Collected data:

# # # #

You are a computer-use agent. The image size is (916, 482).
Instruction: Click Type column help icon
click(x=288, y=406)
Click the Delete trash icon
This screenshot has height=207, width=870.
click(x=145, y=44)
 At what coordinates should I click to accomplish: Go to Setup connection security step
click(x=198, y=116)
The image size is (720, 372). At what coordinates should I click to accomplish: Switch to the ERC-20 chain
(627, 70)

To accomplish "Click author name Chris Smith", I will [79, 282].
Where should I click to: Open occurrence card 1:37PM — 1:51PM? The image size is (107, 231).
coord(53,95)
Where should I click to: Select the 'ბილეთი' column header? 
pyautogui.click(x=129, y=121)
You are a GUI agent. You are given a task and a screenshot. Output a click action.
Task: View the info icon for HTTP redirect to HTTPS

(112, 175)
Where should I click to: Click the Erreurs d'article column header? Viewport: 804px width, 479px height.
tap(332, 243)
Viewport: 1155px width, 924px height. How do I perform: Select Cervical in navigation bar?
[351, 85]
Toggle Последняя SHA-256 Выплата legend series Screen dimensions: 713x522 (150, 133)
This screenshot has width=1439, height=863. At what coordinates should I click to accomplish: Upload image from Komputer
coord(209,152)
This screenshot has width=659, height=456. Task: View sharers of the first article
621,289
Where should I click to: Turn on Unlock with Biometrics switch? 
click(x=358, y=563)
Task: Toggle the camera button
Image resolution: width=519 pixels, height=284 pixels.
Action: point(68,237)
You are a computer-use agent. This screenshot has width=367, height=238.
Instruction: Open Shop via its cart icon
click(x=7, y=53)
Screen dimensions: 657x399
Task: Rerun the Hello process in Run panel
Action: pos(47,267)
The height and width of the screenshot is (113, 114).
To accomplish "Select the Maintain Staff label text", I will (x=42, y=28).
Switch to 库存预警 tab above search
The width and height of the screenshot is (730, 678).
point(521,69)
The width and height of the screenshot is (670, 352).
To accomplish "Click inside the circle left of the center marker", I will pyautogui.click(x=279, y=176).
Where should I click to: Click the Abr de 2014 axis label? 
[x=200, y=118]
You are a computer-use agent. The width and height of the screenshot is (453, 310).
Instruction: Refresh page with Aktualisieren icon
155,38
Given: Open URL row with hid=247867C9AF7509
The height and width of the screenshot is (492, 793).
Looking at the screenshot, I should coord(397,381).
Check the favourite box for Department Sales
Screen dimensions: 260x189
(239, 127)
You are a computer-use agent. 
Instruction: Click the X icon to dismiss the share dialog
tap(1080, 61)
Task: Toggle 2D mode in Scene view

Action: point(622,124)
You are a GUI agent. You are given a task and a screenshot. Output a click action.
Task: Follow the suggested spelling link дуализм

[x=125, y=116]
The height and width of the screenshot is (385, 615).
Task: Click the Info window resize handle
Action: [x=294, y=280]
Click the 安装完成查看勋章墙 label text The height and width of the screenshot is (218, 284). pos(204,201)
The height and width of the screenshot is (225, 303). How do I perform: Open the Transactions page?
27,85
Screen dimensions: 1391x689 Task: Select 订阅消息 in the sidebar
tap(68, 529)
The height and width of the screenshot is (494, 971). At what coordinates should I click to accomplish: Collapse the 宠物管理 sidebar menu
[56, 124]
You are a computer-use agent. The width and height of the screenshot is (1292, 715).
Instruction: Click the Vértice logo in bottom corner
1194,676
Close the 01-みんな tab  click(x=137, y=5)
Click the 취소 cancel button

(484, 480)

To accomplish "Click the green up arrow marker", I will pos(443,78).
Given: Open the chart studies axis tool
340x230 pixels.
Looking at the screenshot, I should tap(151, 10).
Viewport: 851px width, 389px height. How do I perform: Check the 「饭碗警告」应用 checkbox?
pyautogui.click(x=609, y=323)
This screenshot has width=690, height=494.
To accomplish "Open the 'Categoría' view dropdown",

# # # #

Could you copy out every record above exactly as it appears?

**Answer section**
You are a computer-use agent. The image size is (916, 482).
Instruction: Click Type column help icon
click(x=288, y=406)
Click the Delete trash icon
This screenshot has height=207, width=870.
click(x=145, y=44)
 At what coordinates should I click to accomplish: Go to Setup connection security step
click(x=198, y=116)
The image size is (720, 372). At what coordinates should I click to accomplish: Switch to the ERC-20 chain
(627, 70)

To accomplish "Click author name Chris Smith", I will [79, 282].
Where should I click to: Open occurrence card 1:37PM — 1:51PM? The image size is (107, 231).
coord(53,95)
Where should I click to: Select the 'ბილეთი' column header? 
pyautogui.click(x=129, y=121)
You are a GUI agent. You are given a task and a screenshot. Output a click action.
Task: View the info icon for HTTP redirect to HTTPS

(112, 175)
Where should I click to: Click the Erreurs d'article column header? Viewport: 804px width, 479px height.
tap(332, 243)
Viewport: 1155px width, 924px height. How do I perform: Select Cervical in navigation bar?
[351, 85]
Toggle Последняя SHA-256 Выплата legend series Screen dimensions: 713x522 (150, 133)
This screenshot has width=1439, height=863. At what coordinates should I click to accomplish: Upload image from Komputer
coord(209,152)
This screenshot has width=659, height=456. Task: View sharers of the first article
621,289
Where should I click to: Turn on Unlock with Biometrics switch? 
click(x=358, y=563)
Task: Toggle the camera button
Image resolution: width=519 pixels, height=284 pixels.
Action: point(68,237)
You are a computer-use agent. This screenshot has width=367, height=238.
Instruction: Open Shop via its cart icon
click(x=7, y=53)
Screen dimensions: 657x399
Task: Rerun the Hello process in Run panel
Action: pos(47,267)
The height and width of the screenshot is (113, 114).
To accomplish "Select the Maintain Staff label text", I will (x=42, y=28).
Switch to 库存预警 tab above search
The width and height of the screenshot is (730, 678).
point(521,69)
The width and height of the screenshot is (670, 352).
To accomplish "Click inside the circle left of the center marker", I will pyautogui.click(x=279, y=176).
Where should I click to: Click the Abr de 2014 axis label? 
[x=200, y=118]
You are a computer-use agent. The width and height of the screenshot is (453, 310).
Instruction: Refresh page with Aktualisieren icon
155,38
Given: Open URL row with hid=247867C9AF7509
The height and width of the screenshot is (492, 793).
Looking at the screenshot, I should coord(397,381).
Check the favourite box for Department Sales
Screen dimensions: 260x189
(239, 127)
You are a computer-use agent. 
Instruction: Click the X icon to dismiss the share dialog
tap(1080, 61)
Task: Toggle 2D mode in Scene view

Action: point(622,124)
You are a GUI agent. You are given a task and a screenshot. Output a click action.
Task: Follow the suggested spelling link дуализм

[x=125, y=116]
The height and width of the screenshot is (385, 615).
Task: Click the Info window resize handle
Action: [x=294, y=280]
Click the 安装完成查看勋章墙 label text The height and width of the screenshot is (218, 284). pos(204,201)
The height and width of the screenshot is (225, 303). How do I perform: Open the Transactions page?
27,85
Screen dimensions: 1391x689 Task: Select 订阅消息 in the sidebar
tap(68, 529)
The height and width of the screenshot is (494, 971). At what coordinates should I click to accomplish: Collapse the 宠物管理 sidebar menu
[56, 124]
You are a computer-use agent. The width and height of the screenshot is (1292, 715).
Instruction: Click the Vértice logo in bottom corner
1194,676
Close the 01-みんな tab  click(x=137, y=5)
Click the 취소 cancel button

(484, 480)

To accomplish "Click the green up arrow marker", I will pos(443,78).
Given: Open the chart studies axis tool
340x230 pixels.
Looking at the screenshot, I should tap(151, 10).
Viewport: 851px width, 389px height. How do I perform: Check the 「饭碗警告」应用 checkbox?
pyautogui.click(x=609, y=323)
This screenshot has width=690, height=494.
To accomplish "Open the 'Categoría' view dropdown",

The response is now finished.